▶ **Exercise details**
Format these lines as a JSON list of strings, with one string per line and blank lines omitted.

(Records for locating displayed items)

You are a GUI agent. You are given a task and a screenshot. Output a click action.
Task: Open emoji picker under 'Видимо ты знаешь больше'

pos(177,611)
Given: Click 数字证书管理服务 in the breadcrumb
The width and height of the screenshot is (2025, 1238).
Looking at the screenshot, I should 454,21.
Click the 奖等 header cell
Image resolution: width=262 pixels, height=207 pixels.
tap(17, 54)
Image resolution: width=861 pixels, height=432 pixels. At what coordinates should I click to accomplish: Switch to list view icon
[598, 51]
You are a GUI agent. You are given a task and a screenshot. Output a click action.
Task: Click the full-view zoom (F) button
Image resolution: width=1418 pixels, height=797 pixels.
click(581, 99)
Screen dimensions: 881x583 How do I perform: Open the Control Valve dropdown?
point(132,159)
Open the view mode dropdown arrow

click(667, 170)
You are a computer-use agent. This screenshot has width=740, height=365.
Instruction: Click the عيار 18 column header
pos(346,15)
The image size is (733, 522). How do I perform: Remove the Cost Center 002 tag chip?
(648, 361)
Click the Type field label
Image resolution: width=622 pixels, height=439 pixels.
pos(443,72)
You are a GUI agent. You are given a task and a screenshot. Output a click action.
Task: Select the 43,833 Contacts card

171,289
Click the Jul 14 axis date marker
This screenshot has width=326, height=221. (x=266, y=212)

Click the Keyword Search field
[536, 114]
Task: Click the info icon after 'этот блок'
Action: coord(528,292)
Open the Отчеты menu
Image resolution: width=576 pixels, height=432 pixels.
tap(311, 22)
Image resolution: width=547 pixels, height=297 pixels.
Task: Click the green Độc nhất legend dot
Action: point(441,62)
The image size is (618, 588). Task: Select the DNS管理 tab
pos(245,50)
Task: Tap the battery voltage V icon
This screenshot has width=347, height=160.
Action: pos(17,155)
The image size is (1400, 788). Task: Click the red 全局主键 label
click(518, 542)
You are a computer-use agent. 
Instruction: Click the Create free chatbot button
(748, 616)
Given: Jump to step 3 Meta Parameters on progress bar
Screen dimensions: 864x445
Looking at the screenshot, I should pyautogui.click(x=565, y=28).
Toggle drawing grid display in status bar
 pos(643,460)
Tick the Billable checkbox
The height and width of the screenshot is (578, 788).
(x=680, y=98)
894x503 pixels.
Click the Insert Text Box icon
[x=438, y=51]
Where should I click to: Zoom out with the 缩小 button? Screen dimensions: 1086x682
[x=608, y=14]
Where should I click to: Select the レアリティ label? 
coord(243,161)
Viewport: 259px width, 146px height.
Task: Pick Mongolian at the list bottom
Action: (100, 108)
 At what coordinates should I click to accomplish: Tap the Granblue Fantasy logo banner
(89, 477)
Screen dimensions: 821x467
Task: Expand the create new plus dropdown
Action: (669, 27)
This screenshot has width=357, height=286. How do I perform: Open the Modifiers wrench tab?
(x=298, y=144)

▶ **Output of the exercise**
[
  "You are a GUI agent. You are given a task and a screenshot. Output a click action.",
  "Task: Open emoji picker under 'Видимо ты знаешь больше'",
  "pos(177,611)",
  "Given: Click 数字证书管理服务 in the breadcrumb",
  "The width and height of the screenshot is (2025, 1238).",
  "Looking at the screenshot, I should 454,21.",
  "Click the 奖等 header cell",
  "Image resolution: width=262 pixels, height=207 pixels.",
  "tap(17, 54)",
  "Image resolution: width=861 pixels, height=432 pixels. At what coordinates should I click to accomplish: Switch to list view icon",
  "[598, 51]",
  "You are a GUI agent. You are given a task and a screenshot. Output a click action.",
  "Task: Click the full-view zoom (F) button",
  "Image resolution: width=1418 pixels, height=797 pixels.",
  "click(581, 99)",
  "Screen dimensions: 881x583 How do I perform: Open the Control Valve dropdown?",
  "point(132,159)",
  "Open the view mode dropdown arrow",
  "click(667, 170)",
  "You are a computer-use agent. This screenshot has width=740, height=365.",
  "Instruction: Click the عيار 18 column header",
  "pos(346,15)",
  "The image size is (733, 522). How do I perform: Remove the Cost Center 002 tag chip?",
  "(648, 361)",
  "Click the Type field label",
  "Image resolution: width=622 pixels, height=439 pixels.",
  "pos(443,72)",
  "You are a GUI agent. You are given a task and a screenshot. Output a click action.",
  "Task: Select the 43,833 Contacts card",
  "171,289",
  "Click the Jul 14 axis date marker",
  "This screenshot has width=326, height=221. (x=266, y=212)",
  "Click the Keyword Search field",
  "[536, 114]",
  "Task: Click the info icon after 'этот блок'",
  "Action: coord(528,292)",
  "Open the Отчеты menu",
  "Image resolution: width=576 pixels, height=432 pixels.",
  "tap(311, 22)",
  "Image resolution: width=547 pixels, height=297 pixels.",
  "Task: Click the green Độc nhất legend dot",
  "Action: point(441,62)",
  "The image size is (618, 588). Task: Select the DNS管理 tab",
  "pos(245,50)",
  "Task: Tap the battery voltage V icon",
  "This screenshot has width=347, height=160.",
  "Action: pos(17,155)",
  "The image size is (1400, 788). Task: Click the red 全局主键 label",
  "click(518, 542)",
  "You are a computer-use agent. ",
  "Instruction: Click the Create free chatbot button",
  "(748, 616)",
  "Given: Jump to step 3 Meta Parameters on progress bar",
  "Screen dimensions: 864x445",
  "Looking at the screenshot, I should pyautogui.click(x=565, y=28).",
  "Toggle drawing grid display in status bar",
  " pos(643,460)",
  "Tick the Billable checkbox",
  "The height and width of the screenshot is (578, 788).",
  "(x=680, y=98)",
  "894x503 pixels.",
  "Click the Insert Text Box icon",
  "[x=438, y=51]",
  "Where should I click to: Zoom out with the 缩小 button? Screen dimensions: 1086x682",
  "[x=608, y=14]",
  "Where should I click to: Select the レアリティ label? ",
  "coord(243,161)",
  "Viewport: 259px width, 146px height.",
  "Task: Pick Mongolian at the list bottom",
  "Action: (100, 108)",
  " At what coordinates should I click to accomplish: Tap the Granblue Fantasy logo banner",
  "(89, 477)",
  "Screen dimensions: 821x467",
  "Task: Expand the create new plus dropdown",
  "Action: (669, 27)",
  "This screenshot has width=357, height=286. How do I perform: Open the Modifiers wrench tab?",
  "(x=298, y=144)"
]